I have tried so hard to believe that the enclosed letter is just a mean and evil lie. I have sat many times by the telephone about to call the author of this letter, but I could not bring myself to do it.
But I cannot go on like this. I am afraid all the time now. May God be with you for taking in Ruth Rose. She is such a difficult soul. Life has never been easy for her. She needed me and I failed her. Please let her know that I love her very much and that I pray we can be reunited someday, God willing.
Yours most truly,
Nancy
Jim could scarcely breathe. He laid Nancy’s letter aside on the step of the ladder, carefully, as if it were an explosive device. He opened the envelope. It was typed on off-white bond in lowercase letters. The message was not long.
that does it, scumbag. as if thirty-five thou could buy back my son. hawkins has already paid up the hard way. are we happy? no. it isn’t what we wanted. we want justice and we’ll get it. your time is up.
laverne roncelier
Jim placed the letter on the step but his hand was shaking so badly it fluttered to the newly sanded floor. He picked it up, brushed off the wood dust, read it again, placed it carefully beside the companion letter.

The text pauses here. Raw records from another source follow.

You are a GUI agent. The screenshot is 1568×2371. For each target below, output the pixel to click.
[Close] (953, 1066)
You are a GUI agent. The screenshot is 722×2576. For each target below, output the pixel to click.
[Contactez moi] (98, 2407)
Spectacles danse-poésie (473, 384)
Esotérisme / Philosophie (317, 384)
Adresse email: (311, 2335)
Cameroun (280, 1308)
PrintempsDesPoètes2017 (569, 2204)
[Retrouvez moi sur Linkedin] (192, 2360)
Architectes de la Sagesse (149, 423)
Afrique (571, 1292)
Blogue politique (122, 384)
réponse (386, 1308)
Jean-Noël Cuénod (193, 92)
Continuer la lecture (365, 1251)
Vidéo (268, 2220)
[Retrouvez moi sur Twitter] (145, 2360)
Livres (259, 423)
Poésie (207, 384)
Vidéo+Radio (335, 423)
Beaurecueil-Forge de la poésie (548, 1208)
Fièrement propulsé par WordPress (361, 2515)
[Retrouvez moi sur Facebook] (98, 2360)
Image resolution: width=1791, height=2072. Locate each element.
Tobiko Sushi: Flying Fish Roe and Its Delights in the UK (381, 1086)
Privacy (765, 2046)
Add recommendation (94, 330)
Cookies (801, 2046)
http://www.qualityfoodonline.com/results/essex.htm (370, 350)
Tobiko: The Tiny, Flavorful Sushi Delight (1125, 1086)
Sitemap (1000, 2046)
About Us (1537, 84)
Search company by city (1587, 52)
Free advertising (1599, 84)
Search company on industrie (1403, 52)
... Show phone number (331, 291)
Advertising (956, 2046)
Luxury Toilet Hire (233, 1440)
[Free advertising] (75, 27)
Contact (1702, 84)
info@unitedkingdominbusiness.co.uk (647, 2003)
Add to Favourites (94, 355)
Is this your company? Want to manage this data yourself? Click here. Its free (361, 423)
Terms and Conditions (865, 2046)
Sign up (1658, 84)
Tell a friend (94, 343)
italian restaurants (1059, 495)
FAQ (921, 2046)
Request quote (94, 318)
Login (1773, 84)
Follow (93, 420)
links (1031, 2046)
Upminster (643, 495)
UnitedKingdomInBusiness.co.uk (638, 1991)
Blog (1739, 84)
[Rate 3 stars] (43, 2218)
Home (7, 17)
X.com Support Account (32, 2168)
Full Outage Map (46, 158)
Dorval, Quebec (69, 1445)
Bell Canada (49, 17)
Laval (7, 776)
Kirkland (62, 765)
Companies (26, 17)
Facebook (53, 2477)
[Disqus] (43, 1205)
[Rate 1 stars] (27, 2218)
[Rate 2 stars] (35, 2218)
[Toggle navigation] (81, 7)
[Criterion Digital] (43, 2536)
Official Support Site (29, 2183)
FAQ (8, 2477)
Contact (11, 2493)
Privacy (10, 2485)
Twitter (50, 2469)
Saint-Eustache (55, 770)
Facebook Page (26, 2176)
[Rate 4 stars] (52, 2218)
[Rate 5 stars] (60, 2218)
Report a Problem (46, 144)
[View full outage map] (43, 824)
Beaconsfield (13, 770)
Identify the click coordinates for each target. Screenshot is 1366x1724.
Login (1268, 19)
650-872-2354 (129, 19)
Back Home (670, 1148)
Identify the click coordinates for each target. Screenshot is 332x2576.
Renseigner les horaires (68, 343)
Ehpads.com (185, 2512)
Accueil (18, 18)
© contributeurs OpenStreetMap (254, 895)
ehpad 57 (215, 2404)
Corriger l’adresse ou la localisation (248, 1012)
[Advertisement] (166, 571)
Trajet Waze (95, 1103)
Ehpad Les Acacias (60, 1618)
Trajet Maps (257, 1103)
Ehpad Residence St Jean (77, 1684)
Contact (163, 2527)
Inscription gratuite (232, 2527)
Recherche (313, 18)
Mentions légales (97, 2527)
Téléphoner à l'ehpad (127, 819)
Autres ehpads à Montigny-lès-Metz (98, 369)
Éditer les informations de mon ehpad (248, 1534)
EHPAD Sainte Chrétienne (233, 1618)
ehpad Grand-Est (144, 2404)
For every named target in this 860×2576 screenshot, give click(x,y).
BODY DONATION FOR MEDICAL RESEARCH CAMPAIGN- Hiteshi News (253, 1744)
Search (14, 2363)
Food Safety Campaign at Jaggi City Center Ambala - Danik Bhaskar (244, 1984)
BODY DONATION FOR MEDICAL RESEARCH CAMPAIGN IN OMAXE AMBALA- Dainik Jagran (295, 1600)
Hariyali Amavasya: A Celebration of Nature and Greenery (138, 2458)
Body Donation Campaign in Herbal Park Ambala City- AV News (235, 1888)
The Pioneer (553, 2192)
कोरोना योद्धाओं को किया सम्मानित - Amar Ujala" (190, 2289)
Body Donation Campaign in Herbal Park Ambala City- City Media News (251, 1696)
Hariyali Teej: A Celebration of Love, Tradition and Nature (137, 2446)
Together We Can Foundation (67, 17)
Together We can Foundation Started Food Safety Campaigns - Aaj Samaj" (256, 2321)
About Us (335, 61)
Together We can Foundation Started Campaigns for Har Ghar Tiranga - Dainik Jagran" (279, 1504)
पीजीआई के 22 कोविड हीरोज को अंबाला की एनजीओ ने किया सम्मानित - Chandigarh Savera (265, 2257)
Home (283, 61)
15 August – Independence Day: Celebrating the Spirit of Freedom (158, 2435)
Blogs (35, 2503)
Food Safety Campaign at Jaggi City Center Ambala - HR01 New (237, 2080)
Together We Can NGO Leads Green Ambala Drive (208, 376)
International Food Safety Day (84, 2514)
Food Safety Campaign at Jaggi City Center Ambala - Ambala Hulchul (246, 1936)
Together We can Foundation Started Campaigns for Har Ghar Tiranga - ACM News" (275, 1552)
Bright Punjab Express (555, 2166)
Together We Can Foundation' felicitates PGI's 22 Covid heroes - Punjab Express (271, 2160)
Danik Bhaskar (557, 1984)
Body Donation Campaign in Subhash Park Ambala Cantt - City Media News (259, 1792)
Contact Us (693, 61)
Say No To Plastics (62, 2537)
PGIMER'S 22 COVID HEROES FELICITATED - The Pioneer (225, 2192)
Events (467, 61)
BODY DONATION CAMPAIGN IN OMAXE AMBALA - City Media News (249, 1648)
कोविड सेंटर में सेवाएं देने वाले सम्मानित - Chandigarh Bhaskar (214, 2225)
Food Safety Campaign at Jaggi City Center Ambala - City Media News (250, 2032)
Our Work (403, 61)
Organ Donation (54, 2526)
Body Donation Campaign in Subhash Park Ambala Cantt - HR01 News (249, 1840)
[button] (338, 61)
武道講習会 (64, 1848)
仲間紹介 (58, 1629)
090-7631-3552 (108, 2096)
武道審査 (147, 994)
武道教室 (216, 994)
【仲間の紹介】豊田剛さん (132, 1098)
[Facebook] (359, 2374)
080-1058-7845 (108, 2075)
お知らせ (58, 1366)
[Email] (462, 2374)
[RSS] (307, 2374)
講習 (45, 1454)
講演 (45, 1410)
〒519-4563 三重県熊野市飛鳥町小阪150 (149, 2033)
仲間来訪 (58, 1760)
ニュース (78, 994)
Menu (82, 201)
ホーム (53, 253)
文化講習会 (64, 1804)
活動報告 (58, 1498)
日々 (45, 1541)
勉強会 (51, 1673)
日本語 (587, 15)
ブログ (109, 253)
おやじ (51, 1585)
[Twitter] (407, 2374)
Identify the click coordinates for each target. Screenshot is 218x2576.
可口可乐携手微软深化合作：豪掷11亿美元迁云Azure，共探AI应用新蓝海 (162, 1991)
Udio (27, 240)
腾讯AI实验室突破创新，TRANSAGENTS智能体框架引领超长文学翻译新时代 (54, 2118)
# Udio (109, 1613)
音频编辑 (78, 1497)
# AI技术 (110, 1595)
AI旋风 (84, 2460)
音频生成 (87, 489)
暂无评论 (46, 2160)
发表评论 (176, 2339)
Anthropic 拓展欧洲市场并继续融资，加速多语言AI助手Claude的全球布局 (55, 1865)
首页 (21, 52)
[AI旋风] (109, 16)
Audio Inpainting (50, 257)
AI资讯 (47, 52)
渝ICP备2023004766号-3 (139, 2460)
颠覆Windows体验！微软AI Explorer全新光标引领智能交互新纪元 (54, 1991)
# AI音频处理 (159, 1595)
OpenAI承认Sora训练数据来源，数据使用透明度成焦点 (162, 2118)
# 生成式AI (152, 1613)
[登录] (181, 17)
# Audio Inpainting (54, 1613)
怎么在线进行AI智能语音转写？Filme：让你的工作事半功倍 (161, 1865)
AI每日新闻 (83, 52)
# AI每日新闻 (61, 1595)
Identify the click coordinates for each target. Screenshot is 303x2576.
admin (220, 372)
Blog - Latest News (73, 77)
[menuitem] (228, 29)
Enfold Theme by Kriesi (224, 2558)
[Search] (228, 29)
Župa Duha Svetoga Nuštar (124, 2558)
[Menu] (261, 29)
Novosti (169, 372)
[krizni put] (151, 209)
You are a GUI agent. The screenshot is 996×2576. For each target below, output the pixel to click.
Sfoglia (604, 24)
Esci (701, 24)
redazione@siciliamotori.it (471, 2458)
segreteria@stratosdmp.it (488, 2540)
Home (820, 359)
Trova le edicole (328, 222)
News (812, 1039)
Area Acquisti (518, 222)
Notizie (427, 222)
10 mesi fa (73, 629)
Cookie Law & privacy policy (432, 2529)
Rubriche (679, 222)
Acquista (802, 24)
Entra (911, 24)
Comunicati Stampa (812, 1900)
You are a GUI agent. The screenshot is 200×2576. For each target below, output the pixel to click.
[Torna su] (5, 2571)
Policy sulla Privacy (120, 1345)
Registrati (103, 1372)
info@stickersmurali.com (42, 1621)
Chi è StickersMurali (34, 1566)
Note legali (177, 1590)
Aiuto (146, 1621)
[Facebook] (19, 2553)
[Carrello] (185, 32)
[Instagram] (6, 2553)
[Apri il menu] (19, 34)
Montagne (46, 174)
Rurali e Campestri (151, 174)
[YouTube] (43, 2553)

He whimpered. It was just as Ruth Rose had said. But it was worse. Way worse. His father reduced like that to “hawkins.” The glorious hub of his life whose disappearance had almost killed him and yet was not enough to satisfy the blood thirst of Tuffy’s mother.
They had been in it together. They had killed Tuffy.
He leaned his face against the cool metal rail of the ladder. If this was the truth, he didn’t want anything to do with it. He hated Ruth Rose for dragging him down into this. He hated Nancy. He hated Fisher. He hated Laverne Roncelier and Stanley and Francis Tufts — hated him for dying. And he hated his father, too, for leaving him alone to handle all this.
He clung to the ladder and closed his eyes. But a sound — a short, sharp metallic click-slide-click — brought him reeling back to the present.
At the door stood Father Fisher with a rifle in his hands. He had just engaged the bolt action to put a shell into the firing chamber. The rifle was aimed at Jim.